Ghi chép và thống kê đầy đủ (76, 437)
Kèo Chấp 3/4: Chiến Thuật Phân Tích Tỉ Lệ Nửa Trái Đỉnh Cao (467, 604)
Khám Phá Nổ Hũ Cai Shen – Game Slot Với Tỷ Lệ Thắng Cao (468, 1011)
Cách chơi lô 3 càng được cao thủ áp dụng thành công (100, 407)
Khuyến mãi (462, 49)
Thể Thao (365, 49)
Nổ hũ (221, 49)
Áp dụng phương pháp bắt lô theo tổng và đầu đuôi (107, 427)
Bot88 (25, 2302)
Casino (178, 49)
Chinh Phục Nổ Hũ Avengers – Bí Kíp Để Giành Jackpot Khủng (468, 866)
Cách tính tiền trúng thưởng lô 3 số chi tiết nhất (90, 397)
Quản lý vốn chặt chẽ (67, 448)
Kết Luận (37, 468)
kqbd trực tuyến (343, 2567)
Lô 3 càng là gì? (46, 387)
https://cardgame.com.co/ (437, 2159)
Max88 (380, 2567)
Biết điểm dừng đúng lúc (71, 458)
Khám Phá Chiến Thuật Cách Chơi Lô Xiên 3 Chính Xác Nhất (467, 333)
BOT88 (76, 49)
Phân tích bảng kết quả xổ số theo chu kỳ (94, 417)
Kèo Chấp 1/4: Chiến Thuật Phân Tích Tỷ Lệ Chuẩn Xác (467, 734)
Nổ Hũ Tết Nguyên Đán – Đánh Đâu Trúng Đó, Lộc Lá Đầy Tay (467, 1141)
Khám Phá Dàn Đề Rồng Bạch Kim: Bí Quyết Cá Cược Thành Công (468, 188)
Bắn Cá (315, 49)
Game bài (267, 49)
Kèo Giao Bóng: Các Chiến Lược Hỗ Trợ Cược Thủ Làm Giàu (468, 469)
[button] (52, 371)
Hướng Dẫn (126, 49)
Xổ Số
------------------------------------------------------------------------
* **Assigned task**
Please reproduce the lines from the line with "Quản lý vốn chặt chẽ (67, 448)" to the line with "Nổ Hũ Tết Nguyên", both ends included, exactly as they appear above.

* **Task output**
Quản lý vốn chặt chẽ (67, 448)
Kết Luận (37, 468)
kqbd trực tuyến (343, 2567)
Lô 3 càng là gì? (46, 387)
https://cardgame.com.co/ (437, 2159)
Max88 (380, 2567)
Biết điểm dừng đúng lúc (71, 458)
Khám Phá Chiến Thuật Cách Chơi Lô Xiên 3 Chính Xác Nhất (467, 333)
BOT88 (76, 49)
Phân tích bảng kết quả xổ số theo chu kỳ (94, 417)
Kèo Chấp 1/4: Chiến Thuật Phân Tích Tỷ Lệ Chuẩn Xác (467, 734)
Nổ Hũ Tết Nguyên Đán – Đánh Đâu Trúng Đó, Lộc Lá Đầy Tay (467, 1141)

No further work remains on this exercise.